- Born: 22 November 1963 (age 62) Bromsgrove, Worcestershire, England^{[citation needed]}
- Years active: 1983–1993

= Corinne Russell =

English glamour model and dancer

Corinne Russell (born 22 November 1963) is an English former Page 3 girl, glamour model and dancer during the 1980s.

==Modelling career==
Russell made her Page 3 debut in The Sun on 23 August 1982, and first appearing in the Daily Star on 7 September, notching up 189 appearances in total (118 in The Sun and 71 in the Daily Star), before making her final appearances in The Sun on 27 September, and 8 October 1990 in the Daily Star respectively.

==Acting career==
===Television===
She became one of the "Hill's Angels" on the 1983 cycle of The Benny Hill Show. Also in 1983 she was part of Flick Colby's Zoo dancers on Top Of The Pops, featuring heavily in the dance to "Waiting On A Train" by Flash And The Pan on 02.06.83. She later became a regular on the third series of The Kenny Everett Television Show in 1985. Later, in 1989, she had a nonspeaking role in Dennis Potter's adaptation of Blackeyes. She appears in one episode of In Sickness and in Health (S04E04) in a non speaking role, and in The Manageress (S02E05).

What the task requires: Translate this sentence from the passage about Corinne Russell into Spanish: "She later became a regular on the third series of The Kenny Everett Television Show in 1985." The rows play no part in this.

(Items from a data source)
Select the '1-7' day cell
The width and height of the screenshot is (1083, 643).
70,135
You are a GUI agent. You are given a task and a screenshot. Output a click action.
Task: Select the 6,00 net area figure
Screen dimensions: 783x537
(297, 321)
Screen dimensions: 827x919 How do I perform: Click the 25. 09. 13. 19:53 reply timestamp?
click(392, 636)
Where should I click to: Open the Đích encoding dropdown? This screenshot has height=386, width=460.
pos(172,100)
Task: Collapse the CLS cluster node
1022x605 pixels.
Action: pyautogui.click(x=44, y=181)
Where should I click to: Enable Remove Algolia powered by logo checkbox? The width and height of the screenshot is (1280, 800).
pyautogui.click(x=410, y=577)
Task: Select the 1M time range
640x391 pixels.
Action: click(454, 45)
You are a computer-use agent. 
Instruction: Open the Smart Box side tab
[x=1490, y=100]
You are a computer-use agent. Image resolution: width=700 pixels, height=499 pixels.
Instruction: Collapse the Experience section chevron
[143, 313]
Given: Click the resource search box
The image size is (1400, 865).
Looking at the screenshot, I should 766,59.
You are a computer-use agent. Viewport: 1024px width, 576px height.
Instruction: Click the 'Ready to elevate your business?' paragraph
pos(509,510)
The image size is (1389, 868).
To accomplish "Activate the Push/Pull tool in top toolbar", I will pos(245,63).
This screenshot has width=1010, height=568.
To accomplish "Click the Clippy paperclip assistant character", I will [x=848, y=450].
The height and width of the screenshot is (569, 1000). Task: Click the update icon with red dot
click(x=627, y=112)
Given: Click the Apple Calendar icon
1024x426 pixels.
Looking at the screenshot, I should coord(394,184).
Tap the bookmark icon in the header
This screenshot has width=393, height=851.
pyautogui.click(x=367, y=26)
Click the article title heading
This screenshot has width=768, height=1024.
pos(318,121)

Reply: Más tarde se convirtió en habitual de la tercera temporada de The Kenny Everett Television Show en 1985.